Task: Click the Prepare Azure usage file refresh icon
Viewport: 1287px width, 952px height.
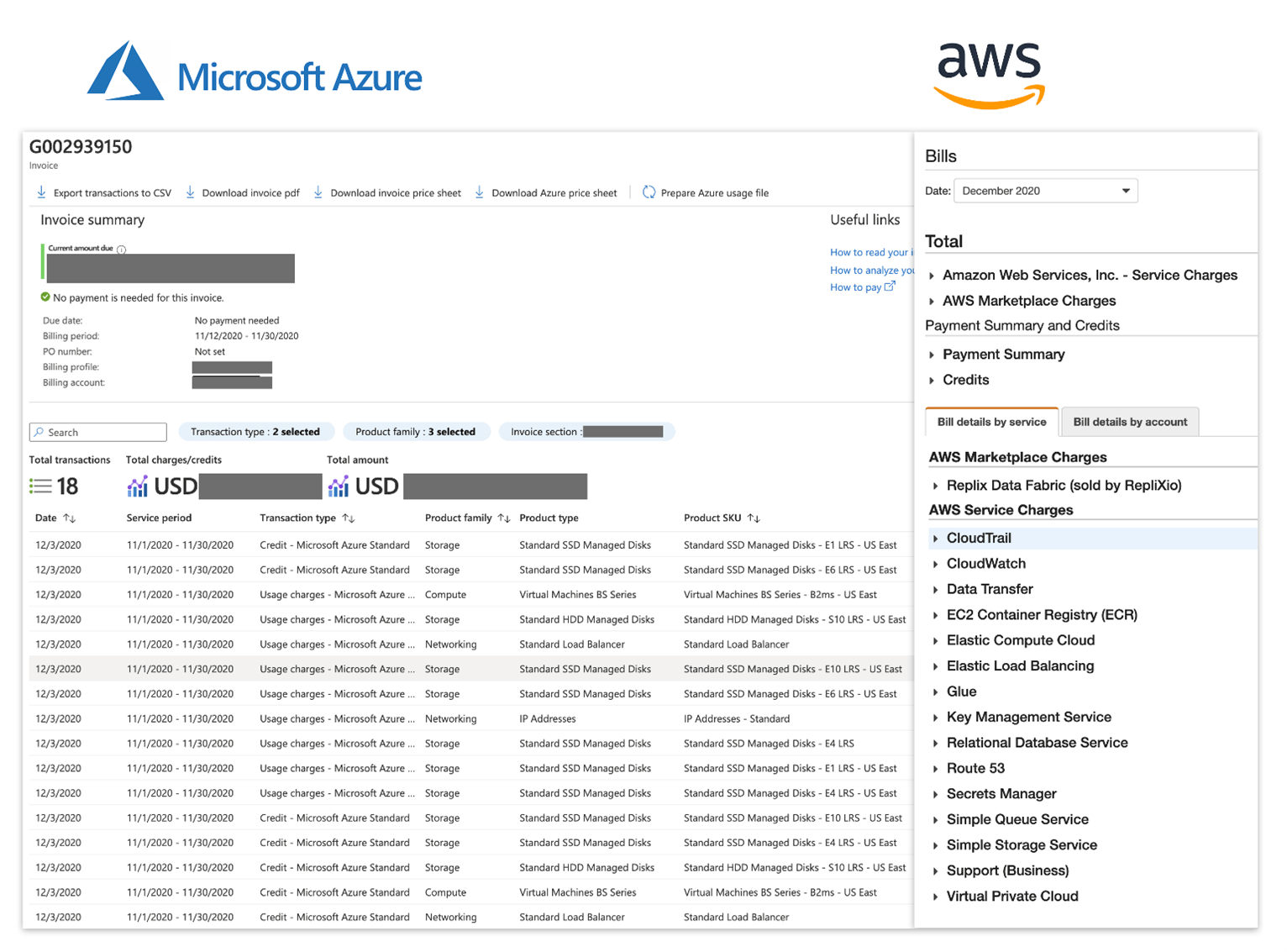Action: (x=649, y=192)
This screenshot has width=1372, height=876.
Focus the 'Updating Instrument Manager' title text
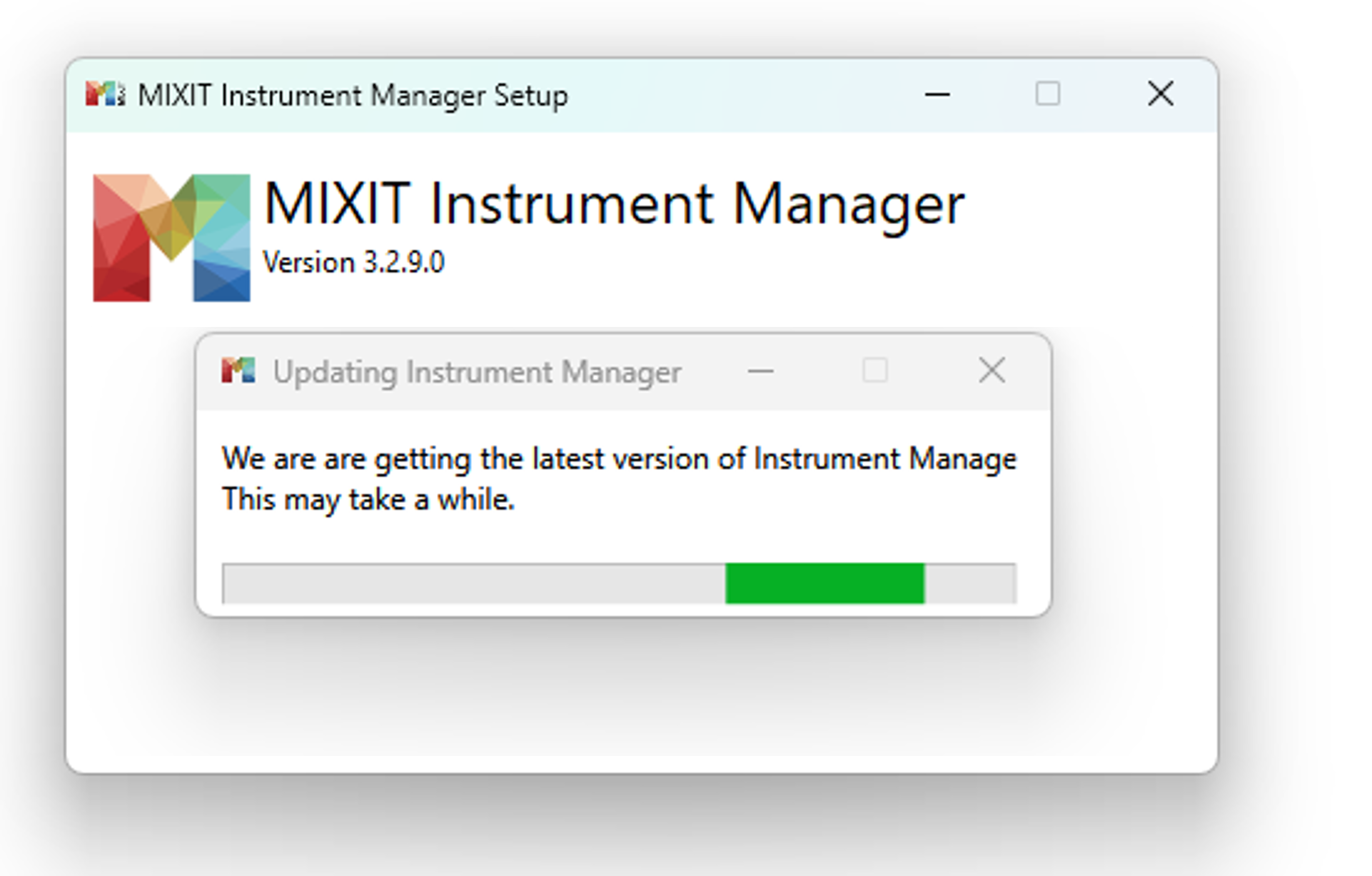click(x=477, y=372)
━━━━━━━━
→ Problem details: Without any of its images, the data above should be returned exactly.

→ Response:
Task: Click the Prepare Azure usage file refresh icon
Viewport: 1287px width, 952px height.
Action: (x=649, y=192)
This screenshot has width=1372, height=876.
Focus the 'Updating Instrument Manager' title text
click(x=477, y=372)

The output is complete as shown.